After rededicating This Is the Place Monument and Old Deseret Village in Salt Lake City Saturday morning, June 29, President Gordon B. Hinckley traveled to Sun Valley, Idaho, where he was honored by the American Academy of Achievement. On Sunday, June 30, he spoke at a combined sacrament meeting of the Hailey 1st and Hailey 2nd wards and the Sun Valley 1st Branch, Carey Idaho Stake.
President Hinckley was given the Golden Plate Award at the academy's 35th annual "Salute to Excellence" program in recognition of "exceptional accomplishment in the area of public service." The American Academy of Achievement, founded in 1961, is a nonprofit educational organization that annually presents awards to men and women of exceptional accomplishment. President Hinckley and 49 others were honored from the areas of sciences, professions, business, industry, arts, literature, sports, entertainment and public service.In a citation read at the awards banquet about President Hinckley, he was praised for "his followers' special emphasis on the values of hard work, home and family
whichT has brought respect and admiration far beyond the shadows of Utah's mountains . . . and have helped result in the church's impressive growth to more than 9 million adherents around the world."
Other Church leaders honored in the past include Elder Russell M. Nelson of the Quorum of the Twelve, and the late-Presidents Harold B. Lee, Spencer W. Kimball and President N. Eldon Tanner of the First Presidency.
R. Earl Holding, chairman of the event, owner of Sun Valley Company, presented the award to President Hinckley.
Other honorees this year included Gilbert M. Grosvenor, National Geographic Society president; Amy Grant, a gospel and pop music singer; James Earl Jones, stage and screen actor; Elie Wiesel, recipient of the Noble Prize for Peace; Herbert Kelleher, founder and chairman of Southwest Airlines; Richard McCormick, chairman and president of USWEST; and ABC Television newsman Sam Donaldson.
The academy's primary focus is on the inspiration of youth. This year, 375 high school honor students from across the country were invited by the academy to attend a 21/2-day seminar, during which forums were taught by recipients of the award. President Hinckley's schedule allowed him to be present only for the awards banquet. In his acceptance speech, he encouraged the youth, in all their learning and accomplishments, to remember the statement of the Savior, "Be not faithless, but believing." (John 20:27.)
On June 30, some 700 members gathered in the meetinghouse in the alpine-like setting of Hailey.
In his remarks, President Hinckley commented on the experience of the previous evening at the awards ceremony. He challenged the youth at the Church meeting, saying, "Make something of your lives. It isn't enough to just exist, you must equip yourselves so that you can make a contribution to the society of which we are a part. I want to urge our youth to be hungry for education. Sacrifice for it, work for it, plan for it and do it."

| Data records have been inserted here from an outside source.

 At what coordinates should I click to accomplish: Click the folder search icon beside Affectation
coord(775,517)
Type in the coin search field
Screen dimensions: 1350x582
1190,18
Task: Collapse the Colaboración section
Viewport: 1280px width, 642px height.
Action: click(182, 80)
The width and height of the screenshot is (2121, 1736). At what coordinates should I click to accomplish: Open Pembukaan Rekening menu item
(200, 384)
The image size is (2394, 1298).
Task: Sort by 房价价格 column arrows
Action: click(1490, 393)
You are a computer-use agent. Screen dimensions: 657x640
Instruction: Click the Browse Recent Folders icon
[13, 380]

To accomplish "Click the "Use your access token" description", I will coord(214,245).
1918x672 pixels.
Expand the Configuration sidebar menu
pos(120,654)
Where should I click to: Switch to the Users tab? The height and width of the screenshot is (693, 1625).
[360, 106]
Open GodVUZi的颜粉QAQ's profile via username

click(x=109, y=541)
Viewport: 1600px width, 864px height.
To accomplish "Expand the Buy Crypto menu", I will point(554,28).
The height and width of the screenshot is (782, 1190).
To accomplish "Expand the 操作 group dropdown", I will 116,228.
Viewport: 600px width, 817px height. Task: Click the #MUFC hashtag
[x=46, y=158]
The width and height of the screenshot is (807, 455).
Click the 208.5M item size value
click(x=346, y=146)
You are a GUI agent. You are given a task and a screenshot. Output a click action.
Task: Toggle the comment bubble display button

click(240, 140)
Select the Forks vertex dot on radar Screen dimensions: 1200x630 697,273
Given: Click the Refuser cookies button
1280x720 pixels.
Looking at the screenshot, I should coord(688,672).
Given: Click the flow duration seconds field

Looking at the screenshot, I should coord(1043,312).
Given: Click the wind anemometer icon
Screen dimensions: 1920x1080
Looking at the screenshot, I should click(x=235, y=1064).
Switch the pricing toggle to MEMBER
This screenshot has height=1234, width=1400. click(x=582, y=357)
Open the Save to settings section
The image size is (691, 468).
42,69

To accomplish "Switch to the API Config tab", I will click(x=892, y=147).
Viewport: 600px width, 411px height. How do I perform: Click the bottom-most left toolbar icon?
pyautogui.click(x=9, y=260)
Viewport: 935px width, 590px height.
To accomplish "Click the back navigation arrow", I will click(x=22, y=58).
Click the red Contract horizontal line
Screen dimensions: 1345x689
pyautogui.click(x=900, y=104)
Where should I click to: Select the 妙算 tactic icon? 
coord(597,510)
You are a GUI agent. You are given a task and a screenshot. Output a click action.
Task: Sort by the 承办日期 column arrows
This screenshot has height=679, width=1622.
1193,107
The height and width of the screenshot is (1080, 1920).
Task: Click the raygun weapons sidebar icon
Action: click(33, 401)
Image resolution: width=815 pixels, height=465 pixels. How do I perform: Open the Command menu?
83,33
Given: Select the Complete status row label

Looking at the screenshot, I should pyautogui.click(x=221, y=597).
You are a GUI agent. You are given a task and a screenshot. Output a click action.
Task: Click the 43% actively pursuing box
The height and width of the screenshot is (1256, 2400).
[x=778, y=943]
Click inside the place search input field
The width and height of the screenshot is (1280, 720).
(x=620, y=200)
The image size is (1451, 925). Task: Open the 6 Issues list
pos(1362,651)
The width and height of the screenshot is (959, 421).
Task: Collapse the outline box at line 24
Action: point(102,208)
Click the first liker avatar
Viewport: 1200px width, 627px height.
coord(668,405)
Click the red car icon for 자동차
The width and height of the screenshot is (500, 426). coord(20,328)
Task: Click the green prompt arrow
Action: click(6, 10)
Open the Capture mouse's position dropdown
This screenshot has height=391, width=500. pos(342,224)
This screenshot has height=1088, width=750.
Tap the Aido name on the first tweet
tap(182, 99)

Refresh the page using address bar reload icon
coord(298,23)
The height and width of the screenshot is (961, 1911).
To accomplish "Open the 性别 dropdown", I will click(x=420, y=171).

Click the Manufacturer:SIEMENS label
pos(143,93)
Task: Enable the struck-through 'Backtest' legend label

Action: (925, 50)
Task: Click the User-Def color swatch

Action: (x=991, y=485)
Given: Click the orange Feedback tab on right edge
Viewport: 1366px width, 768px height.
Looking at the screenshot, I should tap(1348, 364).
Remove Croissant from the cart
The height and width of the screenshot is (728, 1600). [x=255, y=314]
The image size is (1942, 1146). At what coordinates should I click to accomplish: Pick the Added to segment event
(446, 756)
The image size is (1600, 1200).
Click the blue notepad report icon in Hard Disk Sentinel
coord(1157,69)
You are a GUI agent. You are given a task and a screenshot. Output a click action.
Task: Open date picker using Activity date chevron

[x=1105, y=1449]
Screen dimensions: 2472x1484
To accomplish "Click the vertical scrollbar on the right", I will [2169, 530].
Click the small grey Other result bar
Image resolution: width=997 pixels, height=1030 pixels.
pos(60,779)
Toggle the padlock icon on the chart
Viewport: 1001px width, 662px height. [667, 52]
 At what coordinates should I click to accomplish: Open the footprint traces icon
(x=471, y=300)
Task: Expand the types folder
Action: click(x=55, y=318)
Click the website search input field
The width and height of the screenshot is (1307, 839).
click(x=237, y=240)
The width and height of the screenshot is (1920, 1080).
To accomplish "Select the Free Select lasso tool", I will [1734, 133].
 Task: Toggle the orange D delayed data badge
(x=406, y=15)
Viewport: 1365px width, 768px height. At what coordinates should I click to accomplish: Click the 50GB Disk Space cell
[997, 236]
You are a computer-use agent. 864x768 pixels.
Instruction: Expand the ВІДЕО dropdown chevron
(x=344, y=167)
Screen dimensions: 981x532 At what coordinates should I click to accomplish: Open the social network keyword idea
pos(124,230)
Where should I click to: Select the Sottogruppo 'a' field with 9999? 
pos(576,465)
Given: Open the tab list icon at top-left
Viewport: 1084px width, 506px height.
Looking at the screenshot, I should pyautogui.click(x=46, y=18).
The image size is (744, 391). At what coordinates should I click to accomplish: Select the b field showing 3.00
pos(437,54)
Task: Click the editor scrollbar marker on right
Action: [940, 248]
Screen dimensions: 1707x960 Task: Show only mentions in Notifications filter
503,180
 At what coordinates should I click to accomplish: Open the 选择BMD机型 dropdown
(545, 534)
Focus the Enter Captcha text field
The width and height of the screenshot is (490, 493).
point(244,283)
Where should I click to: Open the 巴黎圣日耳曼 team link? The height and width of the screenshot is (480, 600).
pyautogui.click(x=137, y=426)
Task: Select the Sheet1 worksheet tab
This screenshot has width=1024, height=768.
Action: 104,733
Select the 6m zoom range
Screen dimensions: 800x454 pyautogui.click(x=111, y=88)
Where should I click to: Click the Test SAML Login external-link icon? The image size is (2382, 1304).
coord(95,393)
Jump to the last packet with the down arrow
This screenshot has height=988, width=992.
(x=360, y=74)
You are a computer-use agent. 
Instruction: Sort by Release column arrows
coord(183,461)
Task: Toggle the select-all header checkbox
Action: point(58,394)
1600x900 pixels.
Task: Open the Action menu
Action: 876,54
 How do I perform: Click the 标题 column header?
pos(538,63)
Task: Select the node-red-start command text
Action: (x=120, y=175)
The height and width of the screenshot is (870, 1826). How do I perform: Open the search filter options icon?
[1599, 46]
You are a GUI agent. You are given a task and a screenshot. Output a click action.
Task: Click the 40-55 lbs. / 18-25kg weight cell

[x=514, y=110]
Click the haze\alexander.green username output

He further told the young people, "Don't let sin cloud your way. Live above it. Be strong, be loyal, be faithful, be true – true to the faith." He encouraged the young men to go on missions, and promised them, "You'll do wonders for those you teach and [serving missions] will do wonders for you." He repeated his often-stated desire to do something for the youth of the Church to encourage them along in their faith.
He urged older couples to serve missions. He said, "You're needed out there. I know it's hard; it's difficult, but it's wonderful." He shared experiences from his recent overseas visits and spoke of how valuable the couples are in serving the Saints and strengthening the Church.
"He closed his remarks by sharing his love with the members. "I love you. I want you to know that," he said.